* [INSTRUCTIONS FOR THE TASK]:
Rewrite the records below, putting "Command" wherever "Instruction" appears and leaving every other part unchanged.

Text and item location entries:
— Start —
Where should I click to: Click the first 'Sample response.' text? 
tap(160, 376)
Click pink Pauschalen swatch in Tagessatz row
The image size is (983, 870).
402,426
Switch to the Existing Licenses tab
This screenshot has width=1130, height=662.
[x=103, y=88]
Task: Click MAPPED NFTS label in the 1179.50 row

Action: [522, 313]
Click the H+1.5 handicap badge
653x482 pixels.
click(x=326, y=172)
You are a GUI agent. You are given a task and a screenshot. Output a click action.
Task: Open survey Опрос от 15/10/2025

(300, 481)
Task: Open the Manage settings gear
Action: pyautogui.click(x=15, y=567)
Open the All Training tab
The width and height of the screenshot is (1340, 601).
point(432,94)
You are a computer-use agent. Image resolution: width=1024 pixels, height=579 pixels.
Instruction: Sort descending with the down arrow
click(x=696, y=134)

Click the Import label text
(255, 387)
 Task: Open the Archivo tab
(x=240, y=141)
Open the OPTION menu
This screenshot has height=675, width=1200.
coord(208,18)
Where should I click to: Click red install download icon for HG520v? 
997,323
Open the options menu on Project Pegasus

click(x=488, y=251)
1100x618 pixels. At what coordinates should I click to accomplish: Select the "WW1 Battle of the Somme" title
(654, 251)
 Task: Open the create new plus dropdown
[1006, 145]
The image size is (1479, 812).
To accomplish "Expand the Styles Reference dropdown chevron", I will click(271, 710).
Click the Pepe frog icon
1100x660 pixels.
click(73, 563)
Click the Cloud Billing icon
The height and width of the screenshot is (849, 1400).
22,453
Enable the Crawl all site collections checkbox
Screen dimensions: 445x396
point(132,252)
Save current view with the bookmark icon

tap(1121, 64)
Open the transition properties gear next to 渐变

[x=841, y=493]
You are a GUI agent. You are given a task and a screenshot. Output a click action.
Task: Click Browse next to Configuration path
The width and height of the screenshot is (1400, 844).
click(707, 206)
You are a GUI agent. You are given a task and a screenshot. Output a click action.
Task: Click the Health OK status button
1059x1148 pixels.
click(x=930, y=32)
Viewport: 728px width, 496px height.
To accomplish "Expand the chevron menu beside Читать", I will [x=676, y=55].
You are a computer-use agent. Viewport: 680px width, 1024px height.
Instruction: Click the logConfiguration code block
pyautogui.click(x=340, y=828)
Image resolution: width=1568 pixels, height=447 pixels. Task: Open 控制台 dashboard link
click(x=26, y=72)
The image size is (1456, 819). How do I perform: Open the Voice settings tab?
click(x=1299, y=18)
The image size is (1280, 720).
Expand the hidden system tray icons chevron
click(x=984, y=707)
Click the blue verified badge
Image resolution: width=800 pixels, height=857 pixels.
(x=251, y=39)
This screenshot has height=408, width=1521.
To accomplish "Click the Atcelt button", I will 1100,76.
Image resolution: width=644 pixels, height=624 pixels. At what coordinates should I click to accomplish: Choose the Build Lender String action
— End —
* [RESULT OF THE EXERCISE]:
Where should I click to: Click the first 'Sample response.' text? 
tap(160, 376)
Click pink Pauschalen swatch in Tagessatz row
The image size is (983, 870).
402,426
Switch to the Existing Licenses tab
This screenshot has width=1130, height=662.
[x=103, y=88]
Task: Click MAPPED NFTS label in the 1179.50 row

Action: [522, 313]
Click the H+1.5 handicap badge
653x482 pixels.
click(x=326, y=172)
You are a GUI agent. You are given a task and a screenshot. Output a click action.
Task: Open survey Опрос от 15/10/2025

(300, 481)
Task: Open the Manage settings gear
Action: pyautogui.click(x=15, y=567)
Open the All Training tab
The width and height of the screenshot is (1340, 601).
point(432,94)
You are a computer-use agent. Image resolution: width=1024 pixels, height=579 pixels.
Command: Sort descending with the down arrow
click(x=696, y=134)

Click the Import label text
(255, 387)
 Task: Open the Archivo tab
(x=240, y=141)
Open the OPTION menu
This screenshot has height=675, width=1200.
coord(208,18)
Where should I click to: Click red install download icon for HG520v? 
997,323
Open the options menu on Project Pegasus

click(x=488, y=251)
1100x618 pixels. At what coordinates should I click to accomplish: Select the "WW1 Battle of the Somme" title
(654, 251)
 Task: Open the create new plus dropdown
[1006, 145]
The image size is (1479, 812).
To accomplish "Expand the Styles Reference dropdown chevron", I will click(271, 710).
Click the Pepe frog icon
1100x660 pixels.
click(73, 563)
Click the Cloud Billing icon
The height and width of the screenshot is (849, 1400).
22,453
Enable the Crawl all site collections checkbox
Screen dimensions: 445x396
point(132,252)
Save current view with the bookmark icon

tap(1121, 64)
Open the transition properties gear next to 渐变

[x=841, y=493]
You are a GUI agent. You are given a task and a screenshot. Output a click action.
Task: Click Browse next to Configuration path
The width and height of the screenshot is (1400, 844).
click(707, 206)
You are a GUI agent. You are given a task and a screenshot. Output a click action.
Task: Click the Health OK status button
1059x1148 pixels.
click(x=930, y=32)
Viewport: 728px width, 496px height.
To accomplish "Expand the chevron menu beside Читать", I will [x=676, y=55].
You are a computer-use agent. Viewport: 680px width, 1024px height.
Command: Click the logConfiguration code block
pyautogui.click(x=340, y=828)
Image resolution: width=1568 pixels, height=447 pixels. Task: Open 控制台 dashboard link
click(x=26, y=72)
The image size is (1456, 819). How do I perform: Open the Voice settings tab?
click(x=1299, y=18)
The image size is (1280, 720).
Expand the hidden system tray icons chevron
click(x=984, y=707)
Click the blue verified badge
Image resolution: width=800 pixels, height=857 pixels.
(x=251, y=39)
This screenshot has height=408, width=1521.
To accomplish "Click the Atcelt button", I will 1100,76.
Image resolution: width=644 pixels, height=624 pixels. At what coordinates should I click to accomplish: Choose the Build Lender String action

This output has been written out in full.